Tunneling | Updates Blog

Saturday
21Nov2009

A Portrait by N.C. Mallory

A portrait of William H. Gass by N.C. Mallory, an American artist.

Tuesday
17Nov2009

Rating Writes at HuffPo

The Huffington Post, peeved by news of Palin and her book, asks readers to rate real writers. Gass, among them. (Funny sidenote: That means there's now a "William Gass" tag at Huffington Post.)

Sunday
08Nov2009

Do I Hear $251?

There's a William H. Gass self-portrait for sale at Live Auctioneers. 
Saturday
17Oct2009

Stephen King and The Tunnel

From Bradford Morrow's "A Girandole for Mr. Gass," one of many tributes published in the Fall 2004 Review of Contemporary Fiction:

Even Stephen King, much to Bill's astonishment when I told him about it in Paris, many years later, loved The Tunnel and prefaced his own reading at Princeton, where I was guest-teaching at the time, with an opening remark to the crowded audience of academics, students, and leather-clad bikers, 'Have you heard of this guy, William H. Gass? He's unbelievable. Let me read you from his new book,' and so he did.

Wednesday
23Sep2009

Nobel Odds for William Gass: 100 to 1

From MediaBistro:

As literary types speculate about this year's nominee for the Nobel Prize in Literature before the October announcement date, UK gamblers are hard at work trying to predict a winner of the prestigious prize.

###

JOBS —
**a)** Answer these about the blog page, one line each:
(i) Who made the portrait of William H. Gass posted on 21Nov2009?
(ii) At which site is a Gass self-portrait for sale?
(iii) What odds does the Nobel post's headline give for William Gass?
**b)** Copy the stretch of the blog page from "Rating Writes at HuffPo" through "at Live Auctioneers.", putting "HuffPost" in place of "Huffington Post".

ENTRIES —
###

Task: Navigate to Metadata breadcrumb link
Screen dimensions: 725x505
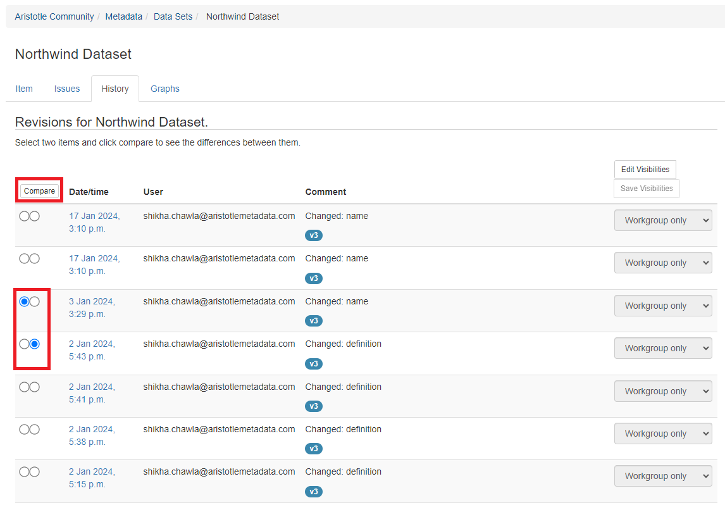Action: click(123, 16)
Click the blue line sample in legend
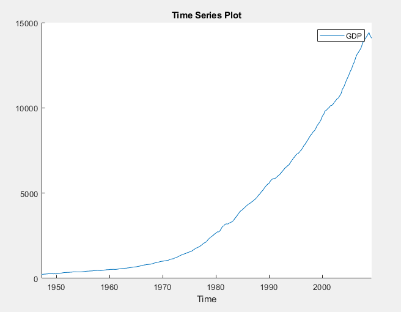Viewport: 401px width, 312px height. [331, 36]
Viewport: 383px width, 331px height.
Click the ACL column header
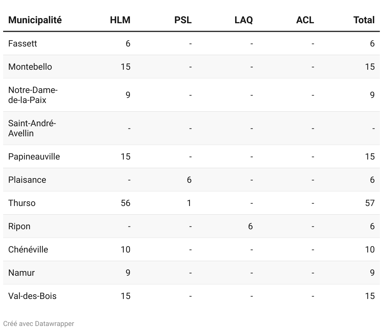[x=305, y=20]
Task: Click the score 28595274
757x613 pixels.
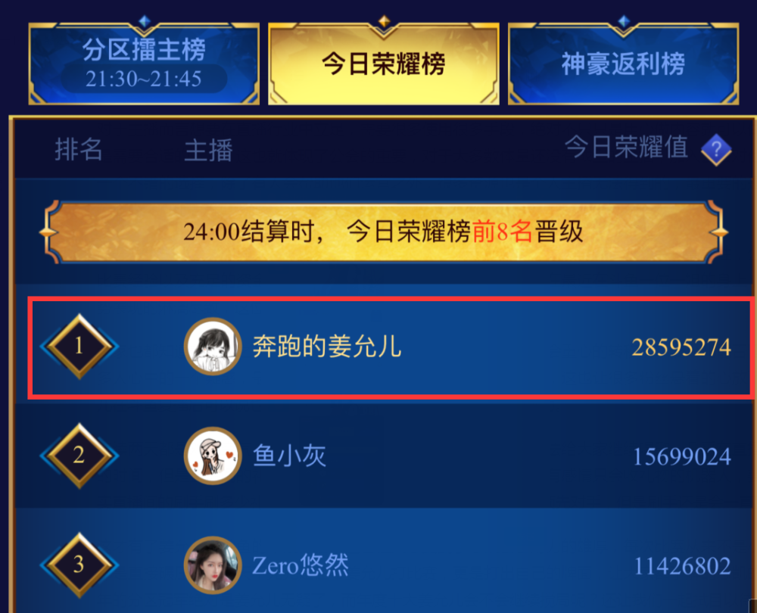Action: [681, 347]
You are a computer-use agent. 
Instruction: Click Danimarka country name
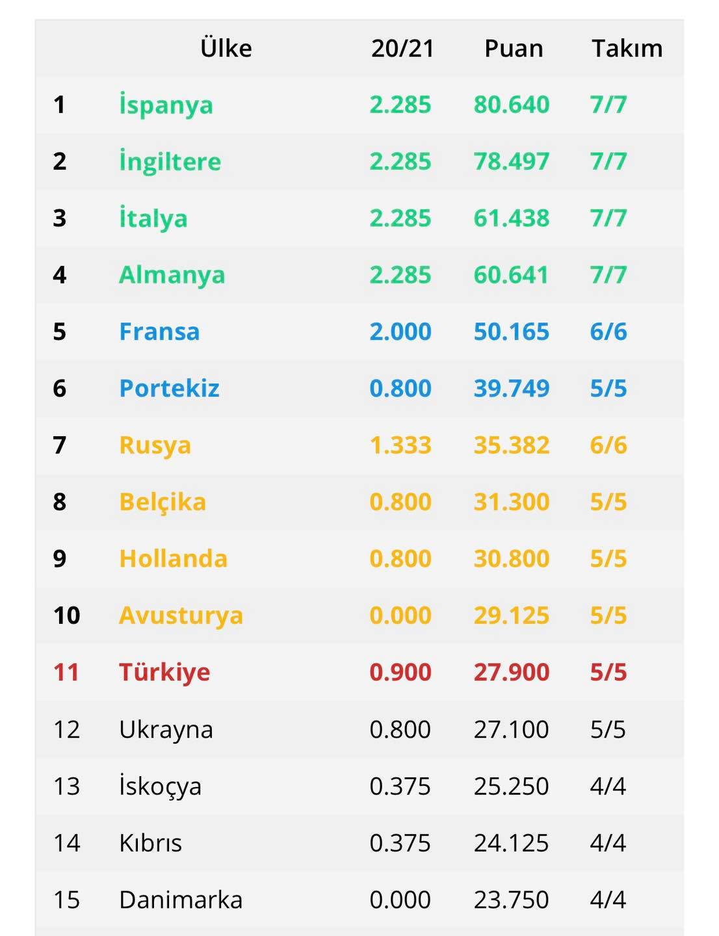pyautogui.click(x=181, y=900)
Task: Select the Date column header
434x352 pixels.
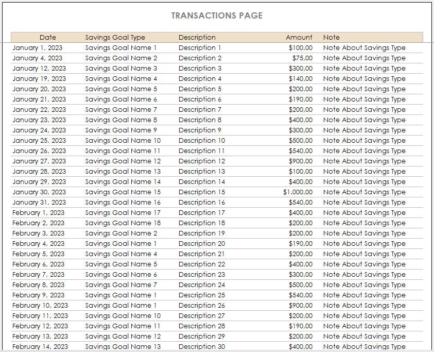Action: click(x=48, y=37)
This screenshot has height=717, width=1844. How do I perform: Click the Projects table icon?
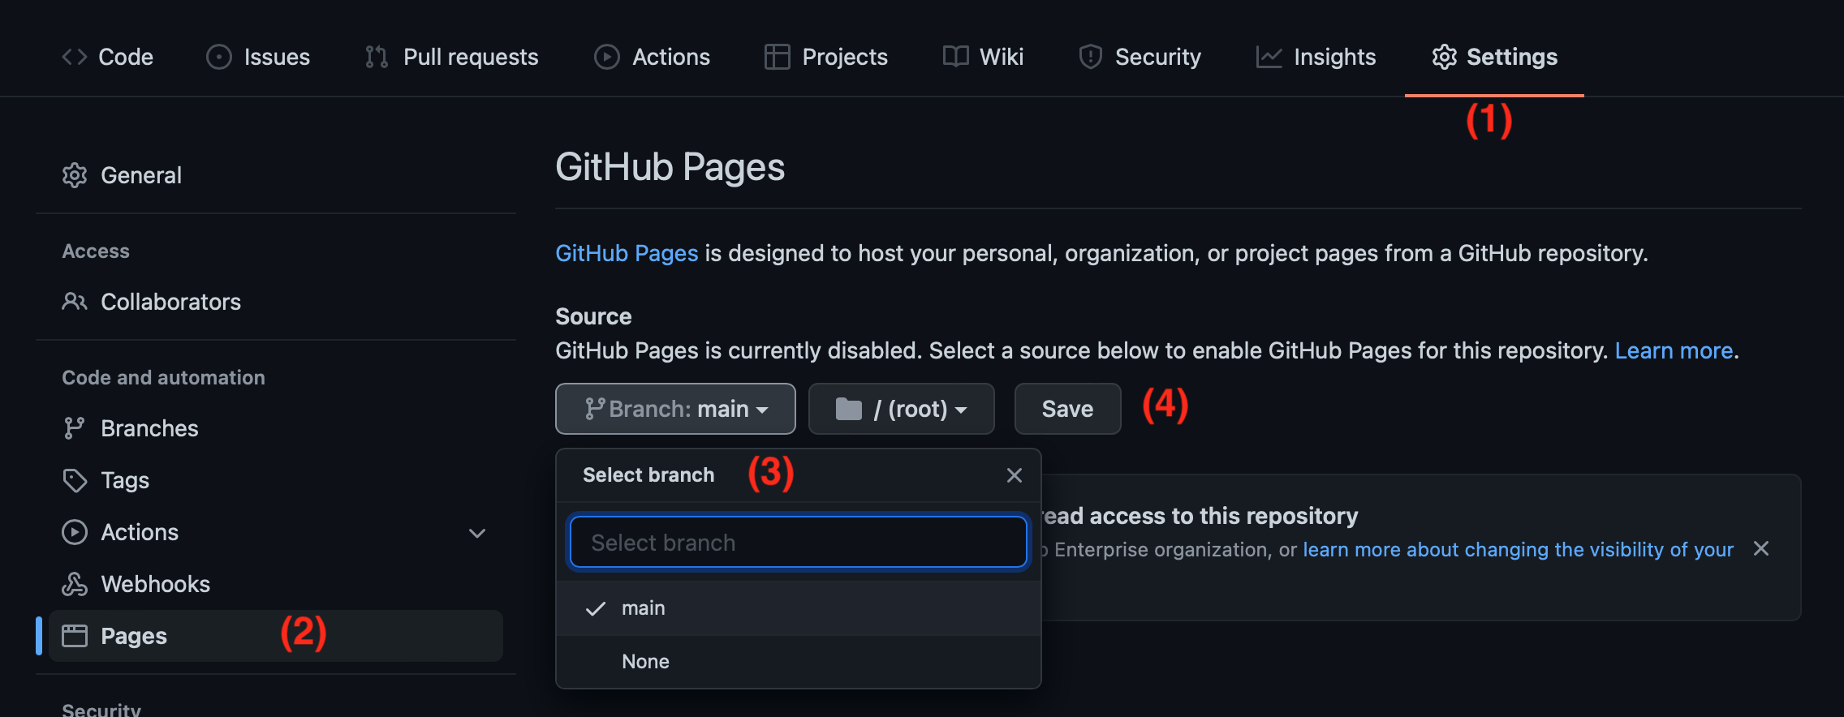(x=777, y=57)
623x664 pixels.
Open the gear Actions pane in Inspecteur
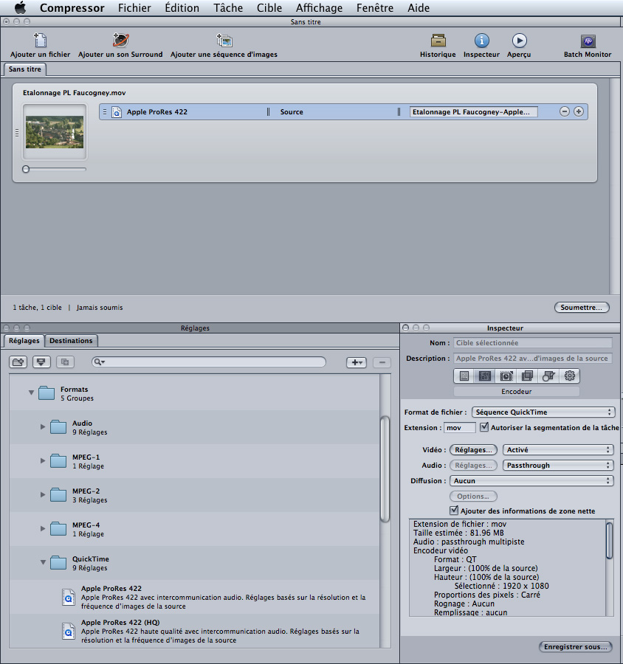570,376
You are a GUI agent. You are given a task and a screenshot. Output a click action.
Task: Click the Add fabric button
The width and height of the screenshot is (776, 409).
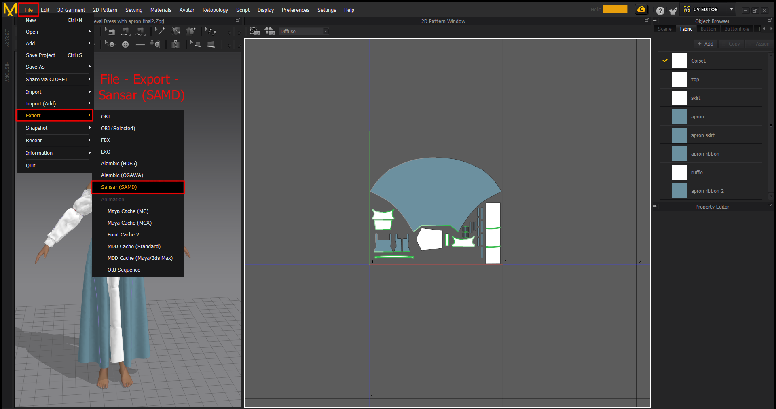705,44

###

THE RESPONSES —
**a)**
(i) N.C. Mallory, an American artist
(ii) Live Auctioneers
(iii) 100 to 1

**b)**
Rating Writes at HuffPo

The HuffPost, peeved by news of Palin and her book, asks readers to rate real writers. Gass, among them. (Funny sidenote: That means there's now a "William Gass" tag at HuffPost.)

Sunday
08Nov2009

Do I Hear $251?

There's a William H. Gass self-portrait for sale at Live Auctioneers.